Ken Harney writes and interesting post re Short Sale Fraud, but I didn't like the particular way it uses common terms. When he says
A comprehensive new study estimates they will lose more than $375 million this year alone when they sell undervalued houses to tag teams consisting of real-estate agents and investors
he seems to be targeting any and all real estate agents and investors. The article starts with "Are banks and distressed home sellers getting rooked" and they answer is, that they certainly are by a few unscrupulous agents and investors , but for the most part banks have screwed themselves by completely complicating the homes sale process with legal entanglements and ineptitude.
For two hundred years the real estate industry has been developing in this country and the industry has done all right, thanks. For years the banks have wanted to play a bigger role. Most of the industry has seen that having the loan originator, the title processor, the escrow closer, the realtor, the appraiser, and the inspector as separate unconnected businesses is a good thing and provides many levels of cross checking to keep fraud at bay.
There are big real estate companies which own title companies or have lending wings. Some companies even call themselves home and loan establishments in hope of convincing the consumer that one stop shopping is convenient and therefore better for the consumer.
So what is going on with the banks and short sales. The bank gets to control the seller like a puppet on strings. A short seller's home can be put at a reasonable price and the minute the realtor discloses that it is a short sale, no savvy buyer that is buying a home to live in will touch it. Why? Because it will take 9 months or longer to close and these buyers are buying a home to live in now.
Besides taking nine months to close, the sale might not ever close. Why? Because the banks lose money on a short sale but if they foreclose, there is the insurance that will pay them for their loss. All of that time is wasted and the home goes into foreclosure.
So, about the fraud? The banks are totally inept at handling real estate transactions. Multiple listing Associations across the country have developed forms over the years that work regionally and within state and federal laws favoring neither the seller, nor the buyer, but anticipate bringing a mutually acceptable contract on real estate to closing. Banks on the other hand have taken the position that their obligation is to their stockholders, and the bank's attorneys have left no avenue unexplored on how to extract every dime from every real estate deal that they can get their hands on.

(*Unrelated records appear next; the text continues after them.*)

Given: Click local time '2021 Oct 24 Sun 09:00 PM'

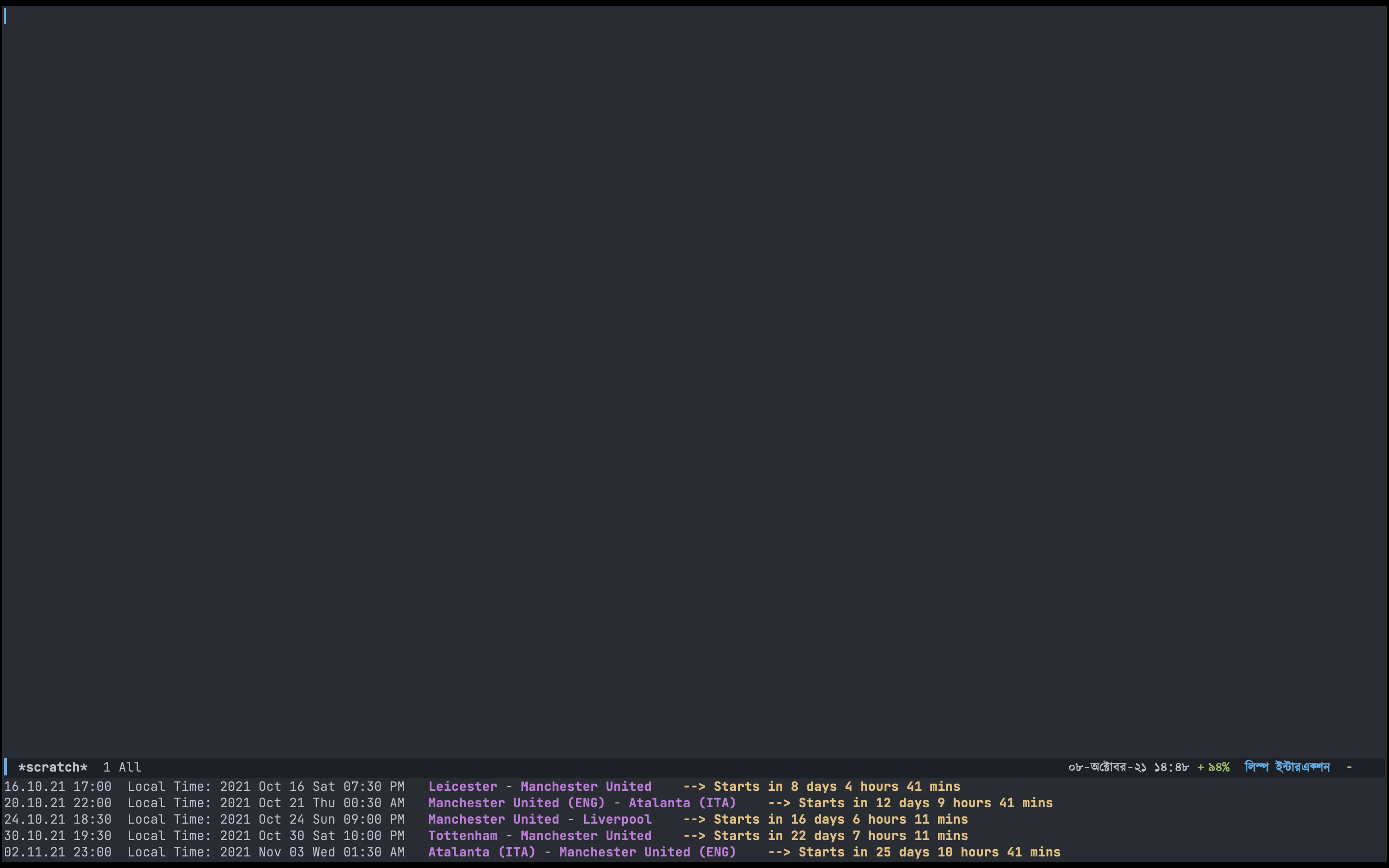Looking at the screenshot, I should (312, 819).
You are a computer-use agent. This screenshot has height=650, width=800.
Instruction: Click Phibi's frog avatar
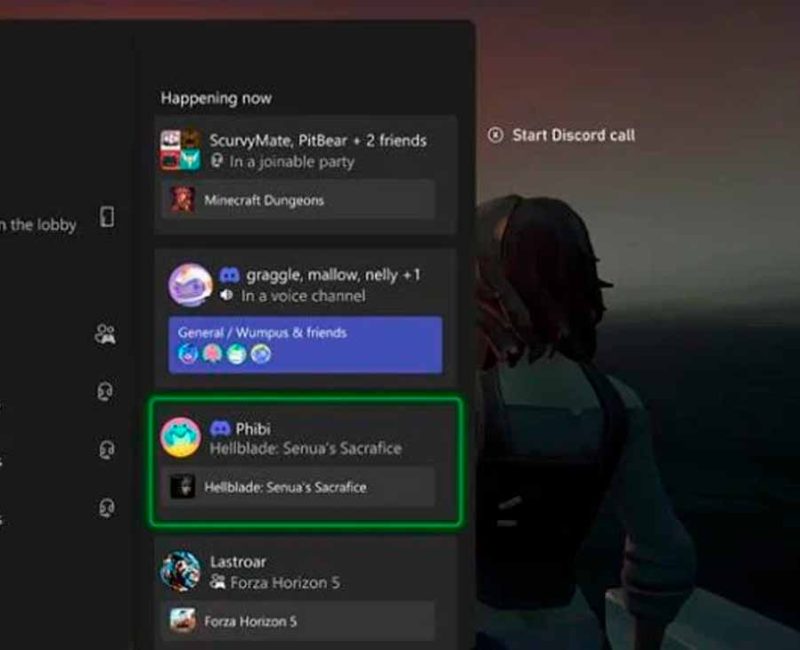[180, 437]
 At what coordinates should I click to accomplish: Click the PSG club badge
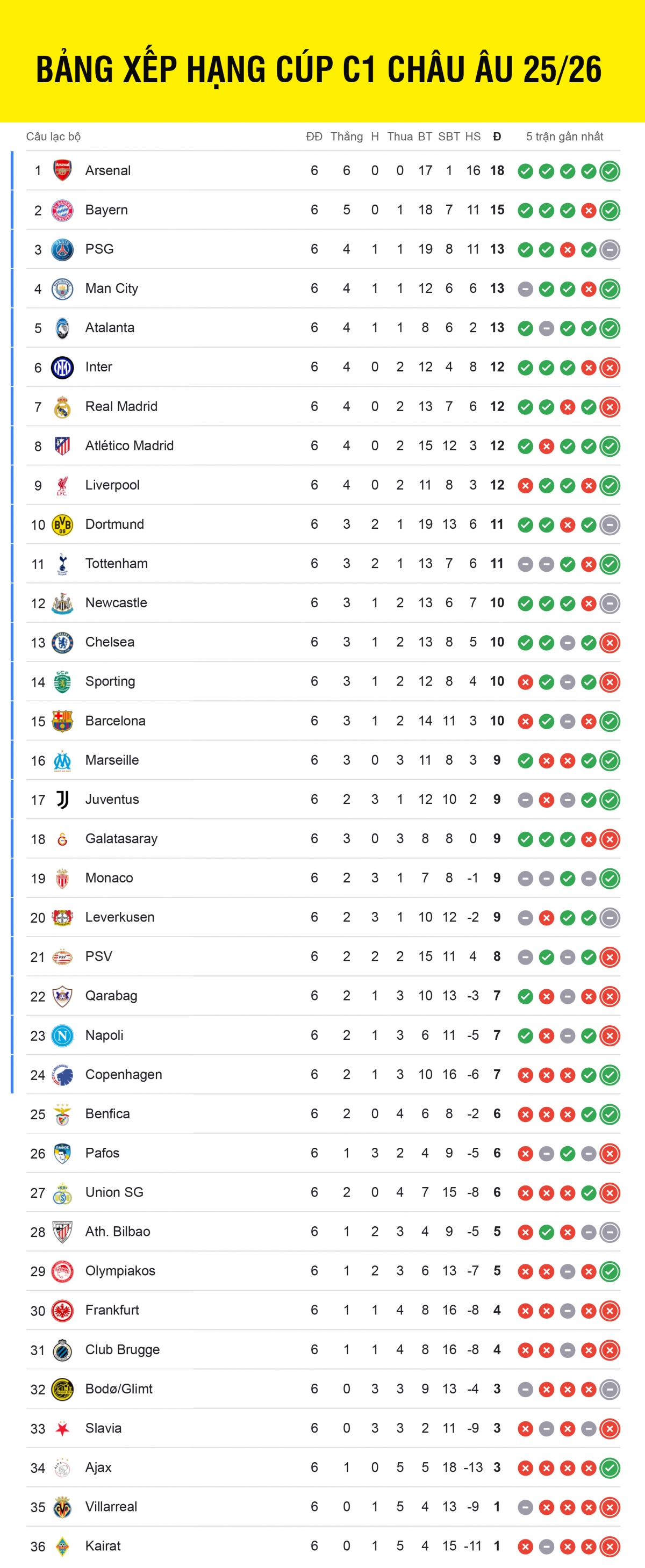pos(62,249)
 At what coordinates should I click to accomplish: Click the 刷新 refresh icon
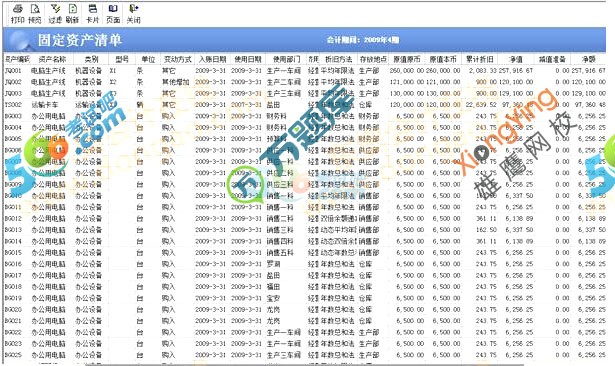(x=73, y=14)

- Banks feel they are above the MLS rules and regulations, so each bank has it's own rules to be followed.
- Banks have no respect for anyone one so they pay everyone involved fees they would pay their entry level tellers.
- Banks have to have control, and they get it when the have the right to approve a short sale.
- Banks take forever to complete any task.
With all of these control issues the banks have created a system ripe for fraud and there are people who saw that and they became real estate agents and investors and are now all over the banks with their game. If any of these bounders is ever brought to trial and found guilty I am almost positive that you will find that as a whole these people got into the real estate industry after 2007, and that none of these people ever acted like a true real estate agent whose job is to help a seller market their home and to help a buyer find and buy a home.
Most agents have the best interests of their clients at heart. We've always had a few bad apples, like every profession. You know who the bank caters to by virtue of having investors. And that includes every big bank. Feel sorry for them if you must. I surely don't.